__Material__.
■ ■ ■ ■ ■ ■ ■

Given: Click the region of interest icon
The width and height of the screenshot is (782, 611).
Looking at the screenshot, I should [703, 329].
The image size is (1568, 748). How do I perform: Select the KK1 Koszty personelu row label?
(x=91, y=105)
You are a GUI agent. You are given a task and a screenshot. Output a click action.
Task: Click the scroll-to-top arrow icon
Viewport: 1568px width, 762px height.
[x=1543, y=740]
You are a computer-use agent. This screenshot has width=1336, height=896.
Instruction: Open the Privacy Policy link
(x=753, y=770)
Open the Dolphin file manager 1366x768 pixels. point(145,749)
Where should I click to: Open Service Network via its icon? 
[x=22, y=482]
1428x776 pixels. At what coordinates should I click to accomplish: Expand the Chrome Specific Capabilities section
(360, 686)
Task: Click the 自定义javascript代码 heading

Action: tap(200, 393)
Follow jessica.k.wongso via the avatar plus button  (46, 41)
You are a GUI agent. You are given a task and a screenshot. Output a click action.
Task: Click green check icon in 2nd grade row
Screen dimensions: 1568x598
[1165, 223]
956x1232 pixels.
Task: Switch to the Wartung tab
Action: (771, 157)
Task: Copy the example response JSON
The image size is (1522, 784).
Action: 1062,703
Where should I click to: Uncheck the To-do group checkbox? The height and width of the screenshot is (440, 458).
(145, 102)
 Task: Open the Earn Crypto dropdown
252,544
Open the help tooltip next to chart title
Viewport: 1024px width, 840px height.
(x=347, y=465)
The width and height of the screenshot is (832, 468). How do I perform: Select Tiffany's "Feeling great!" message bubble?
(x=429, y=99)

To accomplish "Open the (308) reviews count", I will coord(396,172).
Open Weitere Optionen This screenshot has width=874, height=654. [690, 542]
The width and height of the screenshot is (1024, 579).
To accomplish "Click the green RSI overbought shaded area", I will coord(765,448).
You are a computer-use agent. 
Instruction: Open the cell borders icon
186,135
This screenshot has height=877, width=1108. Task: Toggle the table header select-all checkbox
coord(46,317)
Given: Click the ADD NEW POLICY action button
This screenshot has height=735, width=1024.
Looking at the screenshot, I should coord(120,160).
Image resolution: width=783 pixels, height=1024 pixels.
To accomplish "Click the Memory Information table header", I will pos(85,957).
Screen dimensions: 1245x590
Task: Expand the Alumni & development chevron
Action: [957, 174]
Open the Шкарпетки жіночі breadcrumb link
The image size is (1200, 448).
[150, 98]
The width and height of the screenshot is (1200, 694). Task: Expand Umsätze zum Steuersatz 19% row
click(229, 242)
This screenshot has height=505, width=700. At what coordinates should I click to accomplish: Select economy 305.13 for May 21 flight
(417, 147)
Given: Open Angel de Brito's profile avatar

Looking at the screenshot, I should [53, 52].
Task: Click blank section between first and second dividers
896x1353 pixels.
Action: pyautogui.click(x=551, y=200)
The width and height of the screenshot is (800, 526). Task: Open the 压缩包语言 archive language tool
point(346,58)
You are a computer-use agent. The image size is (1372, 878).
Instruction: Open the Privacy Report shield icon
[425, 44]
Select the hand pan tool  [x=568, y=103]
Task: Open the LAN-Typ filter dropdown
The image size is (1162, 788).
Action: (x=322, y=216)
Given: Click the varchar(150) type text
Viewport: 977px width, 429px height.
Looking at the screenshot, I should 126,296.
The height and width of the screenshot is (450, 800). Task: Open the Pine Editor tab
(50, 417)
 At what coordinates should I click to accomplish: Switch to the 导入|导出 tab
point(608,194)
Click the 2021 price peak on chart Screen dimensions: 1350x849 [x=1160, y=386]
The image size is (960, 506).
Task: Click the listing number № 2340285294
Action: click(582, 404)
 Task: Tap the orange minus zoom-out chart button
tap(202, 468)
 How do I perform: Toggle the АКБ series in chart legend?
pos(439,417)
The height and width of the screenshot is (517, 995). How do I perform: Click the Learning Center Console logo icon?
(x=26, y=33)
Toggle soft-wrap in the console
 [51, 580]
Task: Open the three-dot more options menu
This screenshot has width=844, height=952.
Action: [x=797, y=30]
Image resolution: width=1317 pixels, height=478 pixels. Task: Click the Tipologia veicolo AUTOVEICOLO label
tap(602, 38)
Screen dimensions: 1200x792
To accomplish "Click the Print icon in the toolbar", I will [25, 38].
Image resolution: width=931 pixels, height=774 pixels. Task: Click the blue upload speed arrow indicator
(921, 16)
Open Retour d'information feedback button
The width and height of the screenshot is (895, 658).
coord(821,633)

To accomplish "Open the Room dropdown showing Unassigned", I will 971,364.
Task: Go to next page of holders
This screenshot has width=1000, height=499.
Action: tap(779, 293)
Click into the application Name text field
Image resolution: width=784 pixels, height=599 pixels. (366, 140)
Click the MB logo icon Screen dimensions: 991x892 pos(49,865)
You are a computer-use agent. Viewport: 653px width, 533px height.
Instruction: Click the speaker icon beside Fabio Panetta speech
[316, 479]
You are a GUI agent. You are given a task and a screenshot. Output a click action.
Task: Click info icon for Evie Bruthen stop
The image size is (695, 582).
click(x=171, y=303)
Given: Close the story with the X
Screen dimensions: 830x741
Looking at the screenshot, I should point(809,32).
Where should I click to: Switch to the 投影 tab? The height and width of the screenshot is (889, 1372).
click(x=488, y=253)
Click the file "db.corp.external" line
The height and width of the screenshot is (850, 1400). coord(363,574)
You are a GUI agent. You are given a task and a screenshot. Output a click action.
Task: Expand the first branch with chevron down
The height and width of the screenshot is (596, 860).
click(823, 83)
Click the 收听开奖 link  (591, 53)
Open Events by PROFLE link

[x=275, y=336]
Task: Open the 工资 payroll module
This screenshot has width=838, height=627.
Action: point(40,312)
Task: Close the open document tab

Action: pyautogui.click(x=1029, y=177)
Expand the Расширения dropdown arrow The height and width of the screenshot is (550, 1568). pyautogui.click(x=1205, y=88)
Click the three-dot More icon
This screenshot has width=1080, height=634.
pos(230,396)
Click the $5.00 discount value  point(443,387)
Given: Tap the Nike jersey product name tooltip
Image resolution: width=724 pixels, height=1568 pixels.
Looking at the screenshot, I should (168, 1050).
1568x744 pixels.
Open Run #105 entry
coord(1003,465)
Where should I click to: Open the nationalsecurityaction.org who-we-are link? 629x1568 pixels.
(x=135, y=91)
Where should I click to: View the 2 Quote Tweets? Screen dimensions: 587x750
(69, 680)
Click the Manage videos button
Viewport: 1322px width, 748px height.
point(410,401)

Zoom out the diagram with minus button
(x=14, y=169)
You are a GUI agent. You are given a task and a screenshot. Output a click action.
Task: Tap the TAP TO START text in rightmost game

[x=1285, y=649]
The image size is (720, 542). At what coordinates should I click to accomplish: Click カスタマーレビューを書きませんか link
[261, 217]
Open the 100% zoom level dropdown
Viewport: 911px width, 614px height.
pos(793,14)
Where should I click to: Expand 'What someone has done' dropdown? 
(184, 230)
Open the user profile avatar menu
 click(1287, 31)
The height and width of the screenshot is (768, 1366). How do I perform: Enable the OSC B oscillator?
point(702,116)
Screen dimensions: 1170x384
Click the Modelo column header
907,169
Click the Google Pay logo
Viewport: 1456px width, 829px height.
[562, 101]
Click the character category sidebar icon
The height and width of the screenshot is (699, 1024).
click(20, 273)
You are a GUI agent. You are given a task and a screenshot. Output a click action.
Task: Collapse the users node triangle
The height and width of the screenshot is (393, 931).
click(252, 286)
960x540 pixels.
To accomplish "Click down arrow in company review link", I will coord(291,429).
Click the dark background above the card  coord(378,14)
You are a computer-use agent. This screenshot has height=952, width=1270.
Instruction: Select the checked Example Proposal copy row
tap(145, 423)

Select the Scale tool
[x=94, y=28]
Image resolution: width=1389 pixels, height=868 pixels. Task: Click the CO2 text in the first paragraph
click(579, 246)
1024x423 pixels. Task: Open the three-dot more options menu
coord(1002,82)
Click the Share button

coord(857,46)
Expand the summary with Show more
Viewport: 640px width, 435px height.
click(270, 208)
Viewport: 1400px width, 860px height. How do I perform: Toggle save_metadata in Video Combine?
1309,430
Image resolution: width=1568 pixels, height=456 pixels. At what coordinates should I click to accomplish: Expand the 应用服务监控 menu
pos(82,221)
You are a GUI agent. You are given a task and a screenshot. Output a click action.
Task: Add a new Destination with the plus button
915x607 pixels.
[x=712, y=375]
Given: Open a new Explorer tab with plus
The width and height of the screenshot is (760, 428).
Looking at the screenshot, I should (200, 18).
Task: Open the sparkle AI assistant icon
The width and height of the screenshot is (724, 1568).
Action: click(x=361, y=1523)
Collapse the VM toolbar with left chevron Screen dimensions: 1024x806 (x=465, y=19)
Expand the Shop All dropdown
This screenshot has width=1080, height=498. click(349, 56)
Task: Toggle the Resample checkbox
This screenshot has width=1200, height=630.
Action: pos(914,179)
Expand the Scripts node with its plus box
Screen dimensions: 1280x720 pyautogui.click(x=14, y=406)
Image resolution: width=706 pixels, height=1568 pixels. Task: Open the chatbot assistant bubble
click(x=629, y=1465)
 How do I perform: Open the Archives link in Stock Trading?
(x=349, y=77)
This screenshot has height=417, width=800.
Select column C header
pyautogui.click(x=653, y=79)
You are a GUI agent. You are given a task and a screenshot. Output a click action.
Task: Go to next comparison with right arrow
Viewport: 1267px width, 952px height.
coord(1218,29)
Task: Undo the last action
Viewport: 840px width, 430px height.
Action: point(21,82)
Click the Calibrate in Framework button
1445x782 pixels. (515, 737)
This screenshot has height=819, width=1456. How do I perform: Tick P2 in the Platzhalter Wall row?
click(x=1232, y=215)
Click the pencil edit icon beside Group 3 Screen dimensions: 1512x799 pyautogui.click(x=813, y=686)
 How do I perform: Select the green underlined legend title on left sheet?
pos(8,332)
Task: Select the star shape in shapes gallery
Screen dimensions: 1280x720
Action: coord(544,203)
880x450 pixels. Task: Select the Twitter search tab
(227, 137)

■ ■ ■ ■ ■ ■ ■

__Description of the task__. Rewrite the listing from the line with "1568x744 pixels." up to and including the line with "click(270, 208)", swapping "Viewport" for "Display area" and leaving everything else as it is.

__Exercise result__.
1568x744 pixels.
Open Run #105 entry
coord(1003,465)
Where should I click to: Open the nationalsecurityaction.org who-we-are link? 629x1568 pixels.
(x=135, y=91)
Where should I click to: View the 2 Quote Tweets? Screen dimensions: 587x750
(69, 680)
Click the Manage videos button
Display area: 1322px width, 748px height.
point(410,401)

Zoom out the diagram with minus button
(x=14, y=169)
You are a GUI agent. You are given a task and a screenshot. Output a click action.
Task: Tap the TAP TO START text in rightmost game

[x=1285, y=649]
The image size is (720, 542). At what coordinates should I click to accomplish: Click カスタマーレビューを書きませんか link
[261, 217]
Open the 100% zoom level dropdown
Display area: 911px width, 614px height.
pos(793,14)
Where should I click to: Expand 'What someone has done' dropdown? 
(184, 230)
Open the user profile avatar menu
 click(1287, 31)
The height and width of the screenshot is (768, 1366). How do I perform: Enable the OSC B oscillator?
point(702,116)
Screen dimensions: 1170x384
Click the Modelo column header
907,169
Click the Google Pay logo
Display area: 1456px width, 829px height.
[562, 101]
Click the character category sidebar icon
The height and width of the screenshot is (699, 1024).
click(20, 273)
You are a GUI agent. You are given a task and a screenshot. Output a click action.
Task: Collapse the users node triangle
The height and width of the screenshot is (393, 931).
click(252, 286)
960x540 pixels.
To accomplish "Click down arrow in company review link", I will coord(291,429).
Click the dark background above the card  coord(378,14)
You are a computer-use agent. This screenshot has height=952, width=1270.
Instruction: Select the checked Example Proposal copy row
tap(145, 423)

Select the Scale tool
[x=94, y=28]
Image resolution: width=1389 pixels, height=868 pixels. Task: Click the CO2 text in the first paragraph
click(579, 246)
1024x423 pixels. Task: Open the three-dot more options menu
coord(1002,82)
Click the Share button

coord(857,46)
Expand the summary with Show more
Display area: 640px width, 435px height.
click(270, 208)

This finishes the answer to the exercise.